As the cost of living is skyrocketing across the country, consumer surveys show that as many as half of Britons have already started austerity measures, fearing they will now have to shell out a little extra to save for what could be a pricey Christmas. could be.

Others have started shopping early — hoping to beat the price hikes — with Aldi already selling 1,500 frozen turkey crowns a day, while Christmas pudding sales are up 45 percent.

A survey conducted by Consumer Intelligence found that many had begun to cut spending in the past one to three months, with most fearing rising food and energy prices.

Meanwhile, analysis of price increases in the past year alone shows that the cost of a used car has risen by more than £1,600, a tank of fuel has risen more than £10, the price of a pint of beer is creeping almost £4 and a bottle of prosecco is up 55 pence to £8.
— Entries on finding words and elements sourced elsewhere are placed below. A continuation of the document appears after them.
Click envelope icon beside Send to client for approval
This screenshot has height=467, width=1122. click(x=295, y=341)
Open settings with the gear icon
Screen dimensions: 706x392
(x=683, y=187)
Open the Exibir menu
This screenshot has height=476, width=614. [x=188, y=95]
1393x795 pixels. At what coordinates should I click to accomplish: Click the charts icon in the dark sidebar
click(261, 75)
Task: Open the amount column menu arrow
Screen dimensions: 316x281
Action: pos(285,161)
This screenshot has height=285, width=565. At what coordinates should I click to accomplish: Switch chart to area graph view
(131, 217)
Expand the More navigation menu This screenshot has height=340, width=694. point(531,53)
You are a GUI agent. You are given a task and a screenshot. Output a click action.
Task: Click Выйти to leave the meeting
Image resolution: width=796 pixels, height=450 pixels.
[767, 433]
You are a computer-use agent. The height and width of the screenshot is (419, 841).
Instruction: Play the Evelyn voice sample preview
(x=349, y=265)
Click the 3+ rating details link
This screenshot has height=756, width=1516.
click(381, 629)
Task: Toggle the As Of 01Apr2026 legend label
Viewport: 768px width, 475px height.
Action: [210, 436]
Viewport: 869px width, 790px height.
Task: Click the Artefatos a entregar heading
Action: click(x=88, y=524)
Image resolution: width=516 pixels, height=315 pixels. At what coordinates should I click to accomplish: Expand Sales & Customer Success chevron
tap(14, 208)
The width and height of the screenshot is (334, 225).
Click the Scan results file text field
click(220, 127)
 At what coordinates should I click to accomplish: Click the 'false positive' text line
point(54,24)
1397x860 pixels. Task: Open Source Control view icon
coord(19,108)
The new month of October also marked the end of the leave pay support scheme and the withdrawal of an additional £20 a week for troubled families receiving Universal Credit.

The bottom line is that in a series of interviews ahead of his keynote speech at today’s Tory conference, the prime minister denied that the country is in a “crisis”, comparing the disruption to a “giant awakening” and “cracking.” ‘ after the pandemic.